1. A reflow soldering process parameter optimization method based on NSGA-II algorithm, comprising the following steps: (1) Preliminary selection of PCBA based on application requirements and determination of its geometric parameters and material parameters; (2) Use ANSYS APDL for finite element modeling and thermal-structural coupling simulation analysis; (3) Build a reflow soldering temperature and stress test platform to test and verify the simulation results; (4) Design a response surface experiment based on the selected reflow process parameters to obtain the solidification temperature difference and cooling stress value of the solder joint; (5) Perform regression analysis on the test data and establish a regression equation between the reflow soldering process parameters and the solder joint solidification temperature difference and cooling stress value; (6) Based on the obtained regression equation, the NSGA-II algorithm is used to perform dual-objective optimization on the solder joint solidification temperature difference and cooling stress value of PCBA reflow soldering; (7) Use the obtained optimization results to guide the optimization of actual reflow soldering process parameters.

2. The method according to claim 1, characterized in that The thermal-structural coupling simulation analysis described in step (2) is based on the heating mechanism and process characteristics of reflow soldering, and uses ANSYS APDL software to implement PCBA modeling and temperature and stress simulation of the reflow soldering process. That is, first, a thermal analysis is performed, and the temperature field of the board-level circuit module solder point model is obtained by applying a thermal load of the reflow temperature curve to the outer surface of the model. Then, after the thermal unit type SOLID70 is converted into the structural unit type SOLID185, the thermal analysis results are applied to the model as body loads, and then a thermal-structural analysis is performed to obtain the cooling stress value of the solder point.

3. The method according to claim 1, characterized in that The test platform in step (3) includes strain gauges, thermocouples, solder joint rework stations, dynamic and static strain gauges, etc., which together constitute a temperature and stress test platform for reflow soldering.

4. The method according to claim 1, characterized in that: In step (4), the solidification temperature difference and cooling stress value of the solder joint under different combinations of reflow soldering process parameters are obtained through response surface experimental design, and the experimental data are based on finite element simulation calculation results.
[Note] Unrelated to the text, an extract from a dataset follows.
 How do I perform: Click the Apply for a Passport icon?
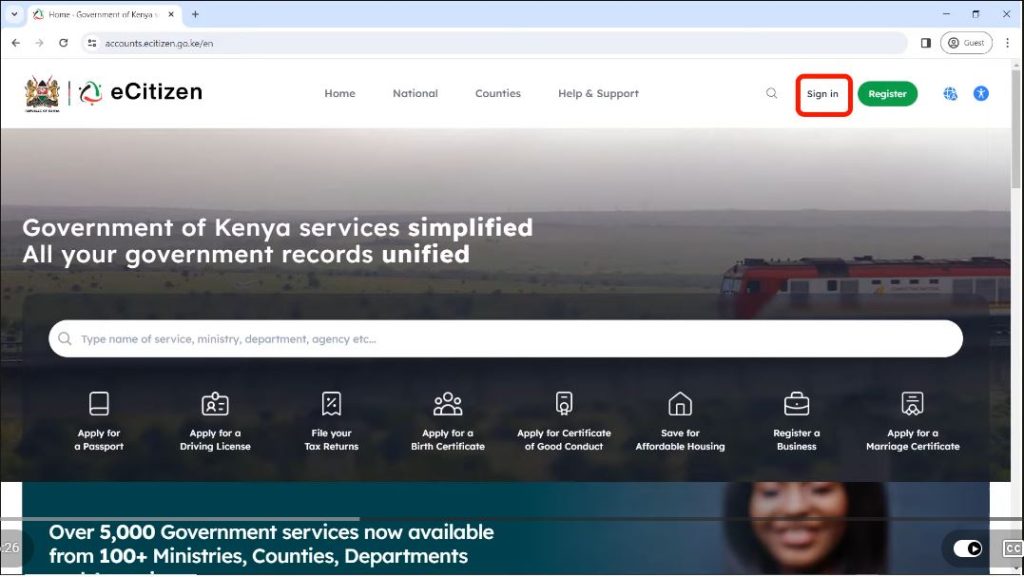coord(99,403)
5. The method according to claim 1, characterized in that The solder point solidification temperature difference and cooling stress value obtained in step (4) are the maximum temperature difference when all solder points of the PCBA solidify and the maximum cooling stress value of the solder points at the end of reflow.

6. The method according to claim 1, characterized in that In step (6), based on the quadratic polynomial regression equation between the reflow process parameters and the cooling stress established by response surface analysis, and the quadratic polynomial regression equation between the reflow process parameters and the solder solidification temperature difference, the NSGA-II algorithm is used in MATLAB software to optimize the reflow process parameters with the optimization goal of simultaneously reducing the solder solidification temperature difference and cooling stress during the reflow soldering process.

7. The method according to claim 1, characterized in that The method includes modeling and simulation analysis through ANSYS APDL software, and verifying the accuracy of the simulation results in combination with experiments; further fitting the regression equation through the response surface test method, and optimizing the reflow soldering process parameters based on the NSGA-II algorithm, and the optimization results are used to guide the adjustment of the actual reflow soldering process parameters, thereby reducing the solidification temperature difference and cooling stress value of the solder joint, and realizing the optimization of the reflow soldering process.